There are a variety of attackers across the modern cyber threat landscape, and enterprises need to look through the eyes of all such attackers to be cyber-secure.
While security teams of enterprises may be experts at repelling low-level threats, the reality is that they still remain at risk against sophisticated adversaries. News of ransomware attacks and data breaches dominate the headlines every day. Attackers buy ample time to research and analyze their target’s entire security environment before launching an attack. In order to level up their effectiveness against the advanced cyber threats, security organizations need to focus on being proactive, rather than reactive, anticipating the attacker’s movements before the damage is done.
To do so, they must think like an attacker – understand the targets, loopholes, capabilities, and techniques.
Know the attackers and the threats
For creating a proactive security posture, firms require a full understanding of the techniques, tactics, and procedures (TTP) adversaries utilize to attack their systems. This can be achieved by operationalizing threat frameworks as they help to visualize how attackers progress through the kill chain. This also gives an idea about which tactics attackers are using or what alternative tactics they have as back up. By leveraging external and internal threat intelligence, these threat actions can be prioritized based on their prevalence, maneuverability, applicability, and visibility of the adversary action.
Cyber threat frameworks provide enterprises with a risk-based method of assessing and analyzing defensive capabilities through the eyes of the attacker. This provides defenders with a precise evaluation of the risks they are exposed to and analyzes their current overall security to plan and improve their defensive strength.

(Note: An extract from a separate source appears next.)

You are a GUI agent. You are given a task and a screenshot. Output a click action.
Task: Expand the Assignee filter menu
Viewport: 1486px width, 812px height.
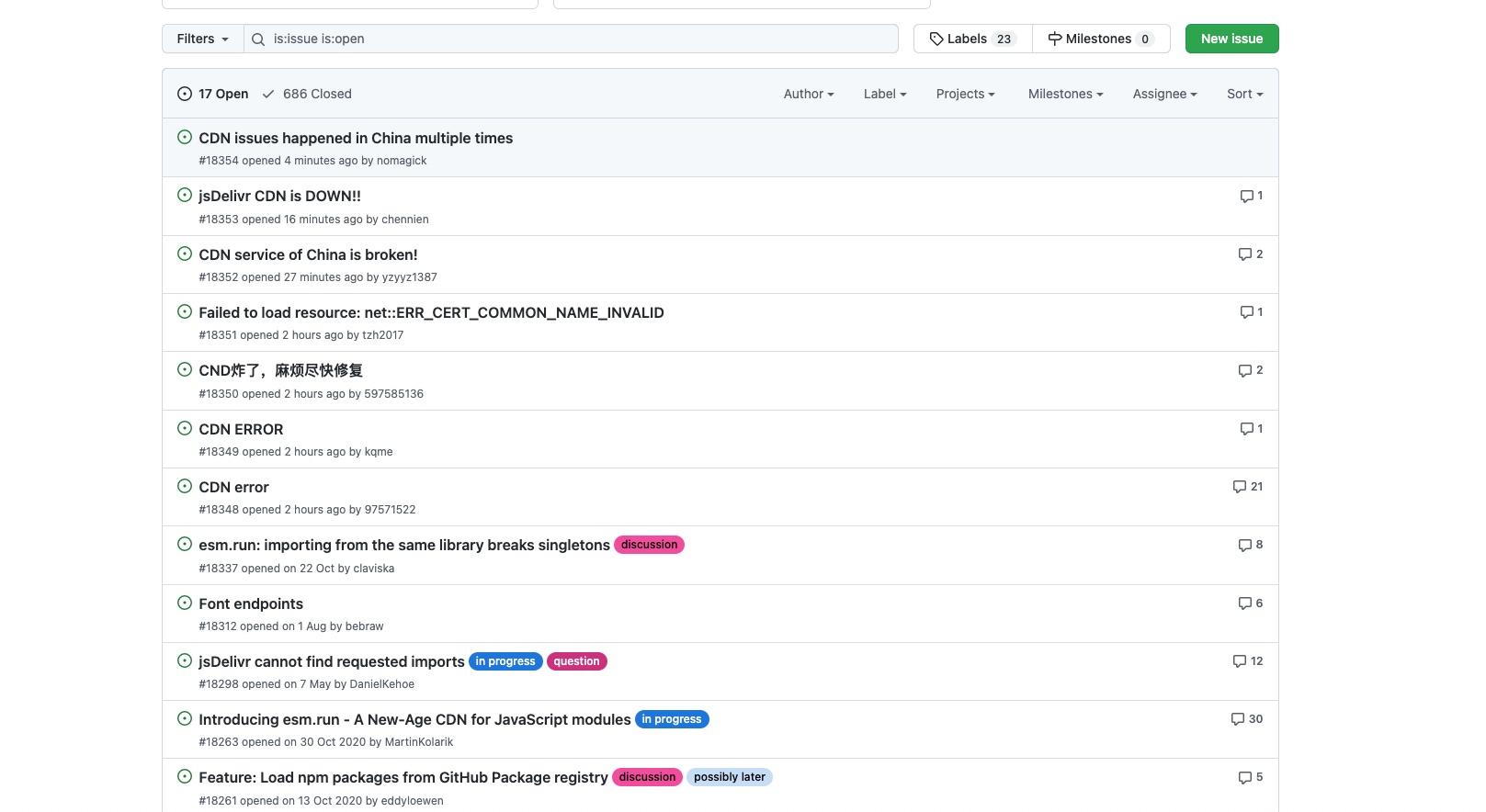tap(1164, 94)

Fight on the terms of the business and not of the attackers
The reactive fire drill mode of the cybersecurity teams will not help to repel the sophisticated attackers, who are increasingly leveraging automation and machine learning to accelerate attacks and evade detection.
Firms must fight on their own terms rather than the cyber attacker’s. Instead of waiting for the adversary to present themselves, defenders need to be ready to fight them. Using threat-based frameworks, firms need to evolve to their posture to engage the attacker in the initial stages of the cyber kill chain. Firms should act even before the malicious code is deployed, network devices are compromised, or the critical data is exfiltrated.
Denying advantage to the adversary
In the initial stages of a cyberattack, when attackers perform recon of the environment to identify potential avenues of attack, they are sneaky as they have a fear of getting detected. The objective for defenders should be to place multiple obstacles between the attacker and their target. These obstacles could include response capabilities, automated detection, and developing preventative defenses mapped to the threat-based assessments of the attacker. By using decoys to anticipate adversary TTP during the early attack stages (infiltration, recon, and lateral movement), the security team can promptly detect the problem and avoid long dwell times.
In most cases, by the time a firm realizes it is under attack, the attacker has already established the advantage. Firms need to put themselves in the shoes of the attackers to view the attack surface through their eyes. This will help them expose the attacker’s assumptions and weaknesses to mitigate the effects of an attack or to prevent it altogether.